■ Set task
Arrange the lines of data starting at the line containing "Open 画图 (Paint)" and ending at the line containing "(x=880, y=250)" as a JSON list of strings, one string per line and blank lines omitted.

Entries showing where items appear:
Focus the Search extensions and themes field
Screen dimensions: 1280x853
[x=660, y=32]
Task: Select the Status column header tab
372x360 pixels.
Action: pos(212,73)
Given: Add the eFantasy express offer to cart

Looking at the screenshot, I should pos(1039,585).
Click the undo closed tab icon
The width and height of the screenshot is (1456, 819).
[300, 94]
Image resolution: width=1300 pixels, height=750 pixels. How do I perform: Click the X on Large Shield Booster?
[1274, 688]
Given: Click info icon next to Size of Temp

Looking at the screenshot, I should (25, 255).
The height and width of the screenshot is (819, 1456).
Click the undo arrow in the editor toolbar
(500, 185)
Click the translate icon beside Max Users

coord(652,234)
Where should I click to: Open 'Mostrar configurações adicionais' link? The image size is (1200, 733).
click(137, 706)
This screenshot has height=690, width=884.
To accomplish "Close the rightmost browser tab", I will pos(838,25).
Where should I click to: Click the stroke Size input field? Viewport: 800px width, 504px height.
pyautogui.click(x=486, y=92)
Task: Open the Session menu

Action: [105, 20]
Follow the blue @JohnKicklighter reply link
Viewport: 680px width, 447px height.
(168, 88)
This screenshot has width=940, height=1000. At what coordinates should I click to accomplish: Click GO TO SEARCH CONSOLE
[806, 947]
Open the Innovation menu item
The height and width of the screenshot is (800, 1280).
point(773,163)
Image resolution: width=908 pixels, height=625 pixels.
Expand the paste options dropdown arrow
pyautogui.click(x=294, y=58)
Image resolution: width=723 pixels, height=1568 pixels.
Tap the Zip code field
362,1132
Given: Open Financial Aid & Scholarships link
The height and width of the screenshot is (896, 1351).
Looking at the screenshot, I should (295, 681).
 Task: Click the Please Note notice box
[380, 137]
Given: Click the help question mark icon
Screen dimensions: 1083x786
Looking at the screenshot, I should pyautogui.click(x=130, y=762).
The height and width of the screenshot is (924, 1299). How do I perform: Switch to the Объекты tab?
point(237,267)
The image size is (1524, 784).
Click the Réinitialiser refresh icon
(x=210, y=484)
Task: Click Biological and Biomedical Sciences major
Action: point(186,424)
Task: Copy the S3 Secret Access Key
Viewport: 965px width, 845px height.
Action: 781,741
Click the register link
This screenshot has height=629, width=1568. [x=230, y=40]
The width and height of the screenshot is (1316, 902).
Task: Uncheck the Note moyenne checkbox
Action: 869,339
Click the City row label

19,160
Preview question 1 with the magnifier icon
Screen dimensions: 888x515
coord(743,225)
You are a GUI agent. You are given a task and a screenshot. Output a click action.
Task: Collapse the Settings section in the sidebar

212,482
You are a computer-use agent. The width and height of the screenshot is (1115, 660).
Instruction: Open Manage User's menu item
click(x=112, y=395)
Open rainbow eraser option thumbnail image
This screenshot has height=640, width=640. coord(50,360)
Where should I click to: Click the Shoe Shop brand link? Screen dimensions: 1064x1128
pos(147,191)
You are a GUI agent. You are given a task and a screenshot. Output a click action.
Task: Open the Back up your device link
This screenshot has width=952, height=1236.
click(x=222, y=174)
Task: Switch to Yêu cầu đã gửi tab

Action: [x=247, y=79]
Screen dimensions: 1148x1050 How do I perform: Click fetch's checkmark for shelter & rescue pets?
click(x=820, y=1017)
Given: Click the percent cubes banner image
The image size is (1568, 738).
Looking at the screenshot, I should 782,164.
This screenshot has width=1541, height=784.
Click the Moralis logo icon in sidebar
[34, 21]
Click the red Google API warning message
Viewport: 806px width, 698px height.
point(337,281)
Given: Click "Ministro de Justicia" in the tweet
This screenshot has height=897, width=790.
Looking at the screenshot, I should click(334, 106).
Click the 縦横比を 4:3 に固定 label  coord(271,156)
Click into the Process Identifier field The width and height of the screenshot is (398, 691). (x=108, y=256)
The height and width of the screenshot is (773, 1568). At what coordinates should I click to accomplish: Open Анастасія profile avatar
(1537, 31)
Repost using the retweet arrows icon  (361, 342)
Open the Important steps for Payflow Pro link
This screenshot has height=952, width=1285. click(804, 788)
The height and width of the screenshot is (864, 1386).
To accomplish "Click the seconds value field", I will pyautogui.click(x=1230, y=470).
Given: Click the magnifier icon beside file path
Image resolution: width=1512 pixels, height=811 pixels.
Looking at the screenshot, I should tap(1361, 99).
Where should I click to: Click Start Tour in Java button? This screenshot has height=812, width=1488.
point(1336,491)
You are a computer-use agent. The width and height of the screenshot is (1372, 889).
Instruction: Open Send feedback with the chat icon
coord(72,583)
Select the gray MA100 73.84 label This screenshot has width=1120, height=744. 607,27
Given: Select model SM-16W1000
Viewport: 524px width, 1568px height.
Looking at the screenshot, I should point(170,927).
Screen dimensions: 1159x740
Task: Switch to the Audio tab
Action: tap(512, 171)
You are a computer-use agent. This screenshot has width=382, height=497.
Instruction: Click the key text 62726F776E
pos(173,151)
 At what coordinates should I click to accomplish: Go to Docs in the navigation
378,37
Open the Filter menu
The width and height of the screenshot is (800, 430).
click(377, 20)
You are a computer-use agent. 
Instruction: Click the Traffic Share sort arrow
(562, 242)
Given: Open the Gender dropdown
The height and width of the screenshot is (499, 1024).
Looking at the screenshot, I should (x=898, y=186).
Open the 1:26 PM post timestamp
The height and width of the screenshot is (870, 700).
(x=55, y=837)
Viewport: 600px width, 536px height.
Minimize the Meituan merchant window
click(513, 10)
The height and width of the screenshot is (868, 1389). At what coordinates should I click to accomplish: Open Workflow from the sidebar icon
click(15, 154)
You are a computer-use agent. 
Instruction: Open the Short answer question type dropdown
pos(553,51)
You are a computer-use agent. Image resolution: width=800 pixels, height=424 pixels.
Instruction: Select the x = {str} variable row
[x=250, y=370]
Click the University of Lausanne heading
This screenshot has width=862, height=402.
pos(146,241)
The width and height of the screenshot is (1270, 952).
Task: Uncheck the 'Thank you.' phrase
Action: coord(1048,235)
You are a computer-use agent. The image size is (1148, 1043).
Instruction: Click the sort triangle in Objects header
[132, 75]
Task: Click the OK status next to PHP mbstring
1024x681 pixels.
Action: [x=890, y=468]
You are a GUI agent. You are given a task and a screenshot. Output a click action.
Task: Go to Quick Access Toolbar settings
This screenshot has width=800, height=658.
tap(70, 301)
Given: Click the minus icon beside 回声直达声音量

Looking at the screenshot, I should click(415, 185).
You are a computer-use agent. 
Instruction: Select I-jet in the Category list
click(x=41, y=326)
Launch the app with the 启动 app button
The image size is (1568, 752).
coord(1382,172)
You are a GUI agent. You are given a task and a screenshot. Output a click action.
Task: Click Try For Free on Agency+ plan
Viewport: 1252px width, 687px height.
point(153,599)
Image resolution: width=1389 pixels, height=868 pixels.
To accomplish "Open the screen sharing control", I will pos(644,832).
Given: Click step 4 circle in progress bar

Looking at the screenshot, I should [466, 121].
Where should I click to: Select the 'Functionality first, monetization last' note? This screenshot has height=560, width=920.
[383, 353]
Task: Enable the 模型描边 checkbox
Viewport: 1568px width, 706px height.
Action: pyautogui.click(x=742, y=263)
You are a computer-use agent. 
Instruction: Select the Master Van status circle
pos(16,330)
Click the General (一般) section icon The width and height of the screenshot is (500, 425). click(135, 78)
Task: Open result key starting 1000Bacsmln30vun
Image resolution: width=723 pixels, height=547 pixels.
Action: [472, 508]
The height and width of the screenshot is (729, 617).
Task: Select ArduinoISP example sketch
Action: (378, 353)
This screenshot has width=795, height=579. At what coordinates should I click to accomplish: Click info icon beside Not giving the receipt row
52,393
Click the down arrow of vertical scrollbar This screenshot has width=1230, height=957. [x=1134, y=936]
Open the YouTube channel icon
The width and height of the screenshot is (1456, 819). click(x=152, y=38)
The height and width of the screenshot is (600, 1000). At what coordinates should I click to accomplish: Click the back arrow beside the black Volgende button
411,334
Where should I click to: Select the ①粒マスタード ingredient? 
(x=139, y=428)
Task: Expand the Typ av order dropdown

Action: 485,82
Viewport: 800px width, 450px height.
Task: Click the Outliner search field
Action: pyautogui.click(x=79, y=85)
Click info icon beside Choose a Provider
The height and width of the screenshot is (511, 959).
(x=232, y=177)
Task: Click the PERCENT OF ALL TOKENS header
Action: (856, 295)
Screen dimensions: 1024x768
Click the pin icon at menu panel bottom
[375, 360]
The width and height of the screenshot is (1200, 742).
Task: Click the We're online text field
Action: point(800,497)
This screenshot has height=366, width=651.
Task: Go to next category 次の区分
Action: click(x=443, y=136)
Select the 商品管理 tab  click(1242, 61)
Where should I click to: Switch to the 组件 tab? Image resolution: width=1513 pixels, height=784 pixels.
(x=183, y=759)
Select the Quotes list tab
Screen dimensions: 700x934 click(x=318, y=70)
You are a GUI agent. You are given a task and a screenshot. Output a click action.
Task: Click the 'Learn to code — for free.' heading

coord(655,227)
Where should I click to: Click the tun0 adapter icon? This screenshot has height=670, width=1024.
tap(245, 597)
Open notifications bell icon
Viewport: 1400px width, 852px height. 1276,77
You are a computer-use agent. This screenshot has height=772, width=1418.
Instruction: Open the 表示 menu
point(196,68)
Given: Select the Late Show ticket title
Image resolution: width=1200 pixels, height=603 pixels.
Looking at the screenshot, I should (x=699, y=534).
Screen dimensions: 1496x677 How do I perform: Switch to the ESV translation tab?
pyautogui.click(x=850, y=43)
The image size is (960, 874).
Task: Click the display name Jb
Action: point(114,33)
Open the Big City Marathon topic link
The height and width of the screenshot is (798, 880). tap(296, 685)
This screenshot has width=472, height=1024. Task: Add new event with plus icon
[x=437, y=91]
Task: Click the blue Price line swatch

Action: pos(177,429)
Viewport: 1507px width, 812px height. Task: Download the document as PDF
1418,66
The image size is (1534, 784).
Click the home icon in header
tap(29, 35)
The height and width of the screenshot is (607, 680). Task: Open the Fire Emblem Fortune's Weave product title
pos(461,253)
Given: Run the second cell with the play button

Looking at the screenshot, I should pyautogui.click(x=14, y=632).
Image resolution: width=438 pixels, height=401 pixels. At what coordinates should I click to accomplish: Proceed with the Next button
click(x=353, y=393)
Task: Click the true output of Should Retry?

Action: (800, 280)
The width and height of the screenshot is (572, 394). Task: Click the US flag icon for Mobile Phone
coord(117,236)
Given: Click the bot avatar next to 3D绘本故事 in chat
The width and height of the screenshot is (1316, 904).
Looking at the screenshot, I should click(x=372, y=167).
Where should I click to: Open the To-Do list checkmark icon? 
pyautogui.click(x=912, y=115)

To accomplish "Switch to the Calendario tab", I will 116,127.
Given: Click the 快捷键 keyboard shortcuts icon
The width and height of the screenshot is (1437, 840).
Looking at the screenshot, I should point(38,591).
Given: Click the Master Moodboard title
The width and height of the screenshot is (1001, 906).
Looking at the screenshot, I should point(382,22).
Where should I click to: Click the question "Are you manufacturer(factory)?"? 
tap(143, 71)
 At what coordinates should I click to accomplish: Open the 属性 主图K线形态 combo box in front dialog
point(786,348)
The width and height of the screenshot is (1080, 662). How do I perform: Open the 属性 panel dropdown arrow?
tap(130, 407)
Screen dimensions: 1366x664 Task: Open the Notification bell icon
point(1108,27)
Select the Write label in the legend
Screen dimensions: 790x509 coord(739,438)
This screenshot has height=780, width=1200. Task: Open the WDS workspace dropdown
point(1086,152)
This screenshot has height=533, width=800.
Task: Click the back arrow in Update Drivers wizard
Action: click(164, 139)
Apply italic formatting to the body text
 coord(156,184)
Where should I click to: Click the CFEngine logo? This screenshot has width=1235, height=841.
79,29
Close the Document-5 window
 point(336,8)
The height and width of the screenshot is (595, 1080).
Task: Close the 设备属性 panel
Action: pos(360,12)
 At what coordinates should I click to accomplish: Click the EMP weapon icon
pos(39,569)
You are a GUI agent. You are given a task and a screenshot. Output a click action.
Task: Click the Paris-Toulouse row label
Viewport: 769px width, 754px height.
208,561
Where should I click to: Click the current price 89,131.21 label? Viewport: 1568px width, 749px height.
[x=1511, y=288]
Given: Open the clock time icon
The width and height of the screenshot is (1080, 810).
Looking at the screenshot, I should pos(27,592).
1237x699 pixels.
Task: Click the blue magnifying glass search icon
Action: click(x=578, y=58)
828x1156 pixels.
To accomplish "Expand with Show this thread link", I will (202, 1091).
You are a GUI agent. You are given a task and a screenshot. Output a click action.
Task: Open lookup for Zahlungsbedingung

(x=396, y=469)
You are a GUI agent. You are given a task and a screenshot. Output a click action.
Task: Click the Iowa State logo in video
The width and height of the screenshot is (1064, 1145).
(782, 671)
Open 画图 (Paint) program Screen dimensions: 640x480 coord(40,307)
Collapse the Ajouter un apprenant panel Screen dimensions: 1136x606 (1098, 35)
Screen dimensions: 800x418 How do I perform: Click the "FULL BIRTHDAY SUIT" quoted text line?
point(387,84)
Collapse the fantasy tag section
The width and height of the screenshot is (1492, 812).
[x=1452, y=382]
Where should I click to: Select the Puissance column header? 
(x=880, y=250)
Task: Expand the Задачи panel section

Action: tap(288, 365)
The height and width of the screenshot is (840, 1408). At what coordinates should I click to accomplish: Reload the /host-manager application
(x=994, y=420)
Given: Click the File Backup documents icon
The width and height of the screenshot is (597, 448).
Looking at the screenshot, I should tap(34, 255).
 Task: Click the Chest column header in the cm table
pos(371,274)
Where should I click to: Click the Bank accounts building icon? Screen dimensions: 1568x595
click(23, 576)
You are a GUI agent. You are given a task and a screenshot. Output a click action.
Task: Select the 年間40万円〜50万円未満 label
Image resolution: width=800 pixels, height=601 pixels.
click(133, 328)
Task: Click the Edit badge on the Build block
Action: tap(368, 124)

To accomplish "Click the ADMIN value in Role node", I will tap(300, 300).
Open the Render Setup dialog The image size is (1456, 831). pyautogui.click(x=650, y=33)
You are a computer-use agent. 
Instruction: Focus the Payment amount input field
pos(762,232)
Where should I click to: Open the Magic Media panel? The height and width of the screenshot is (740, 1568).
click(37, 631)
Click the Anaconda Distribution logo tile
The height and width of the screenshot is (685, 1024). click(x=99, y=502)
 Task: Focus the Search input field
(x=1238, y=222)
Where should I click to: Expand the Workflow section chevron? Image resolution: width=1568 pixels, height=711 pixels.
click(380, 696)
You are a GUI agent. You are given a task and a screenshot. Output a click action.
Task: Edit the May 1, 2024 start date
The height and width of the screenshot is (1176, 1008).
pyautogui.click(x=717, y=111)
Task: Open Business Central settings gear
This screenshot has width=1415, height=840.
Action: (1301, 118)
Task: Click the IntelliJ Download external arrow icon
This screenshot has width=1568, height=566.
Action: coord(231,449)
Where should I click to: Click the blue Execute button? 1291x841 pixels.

■ Reply to the task
[
  "Open 画图 (Paint) program Screen dimensions: 640x480 coord(40,307)",
  "Collapse the Ajouter un apprenant panel Screen dimensions: 1136x606 (1098, 35)",
  "Screen dimensions: 800x418 How do I perform: Click the \"FULL BIRTHDAY SUIT\" quoted text line?",
  "point(387,84)",
  "Collapse the fantasy tag section",
  "The width and height of the screenshot is (1492, 812).",
  "[x=1452, y=382]",
  "Where should I click to: Select the Puissance column header? ",
  "(x=880, y=250)"
]